» Directions
Every line below that holds the string "Open" must be copied.

##########

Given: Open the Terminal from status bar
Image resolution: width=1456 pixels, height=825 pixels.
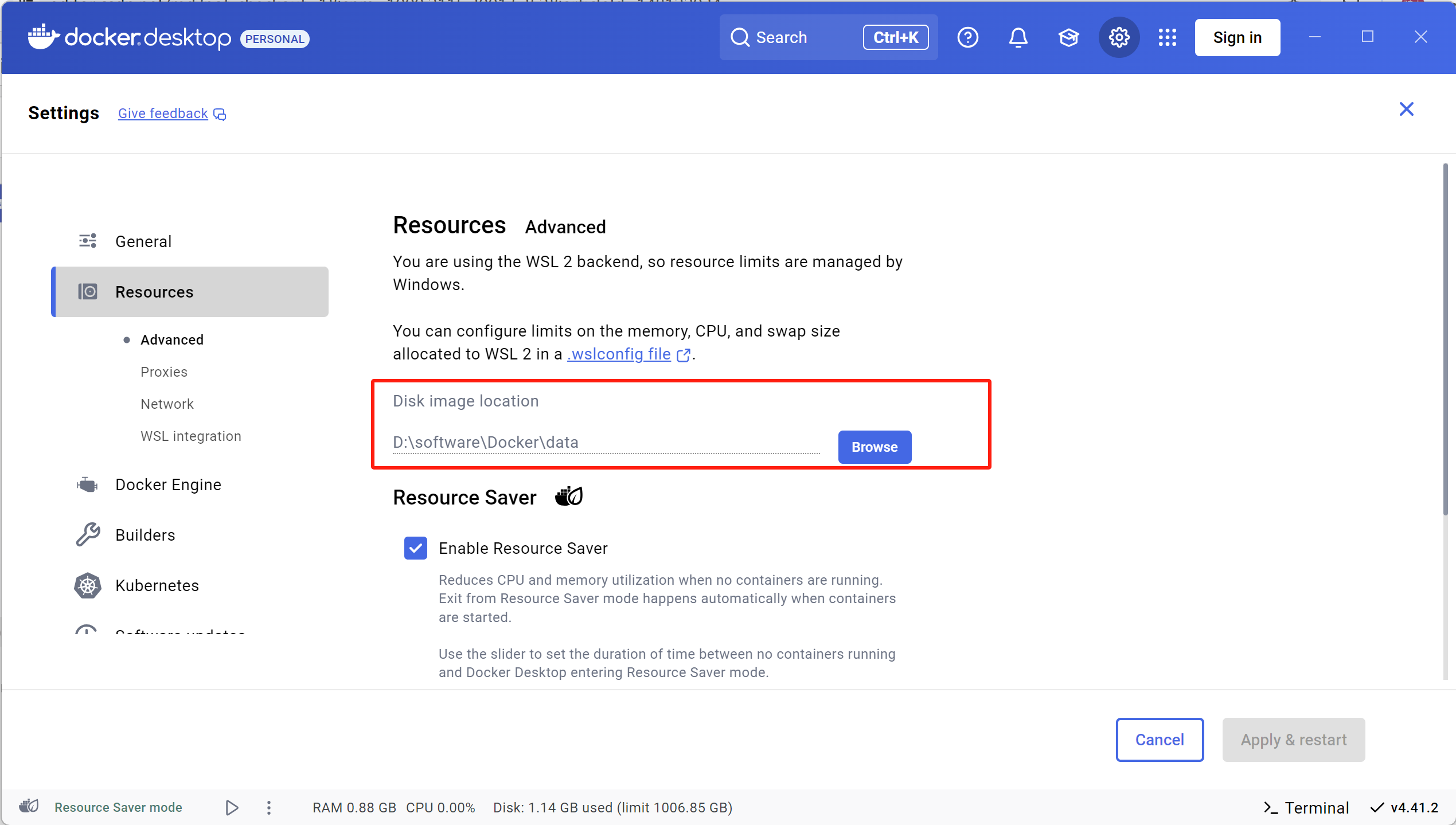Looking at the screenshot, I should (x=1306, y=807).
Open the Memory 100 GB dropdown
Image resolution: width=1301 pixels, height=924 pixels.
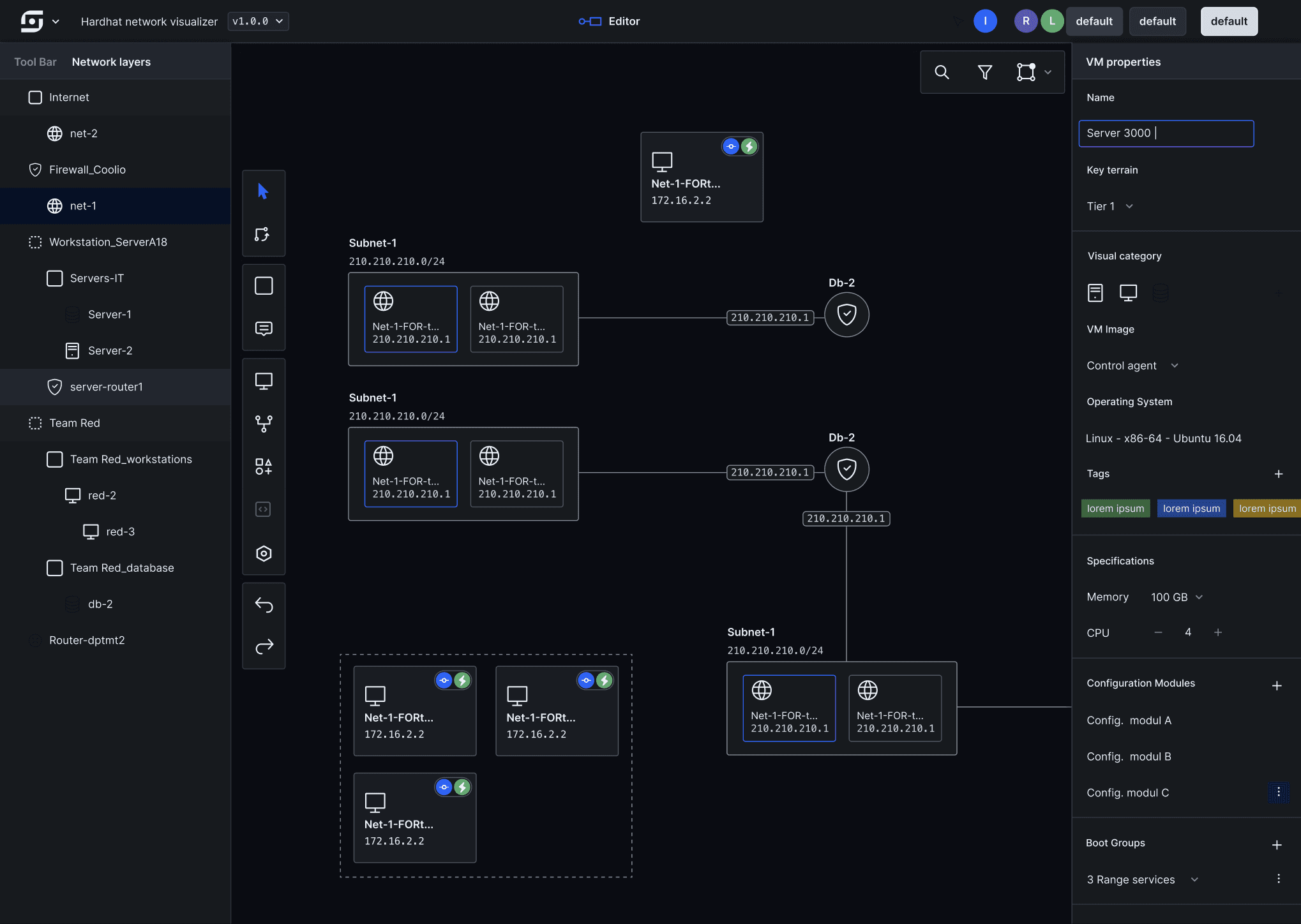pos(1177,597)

##########

» Answer below
Given: Open the Terminal from status bar
Open the Memory 100 GB dropdown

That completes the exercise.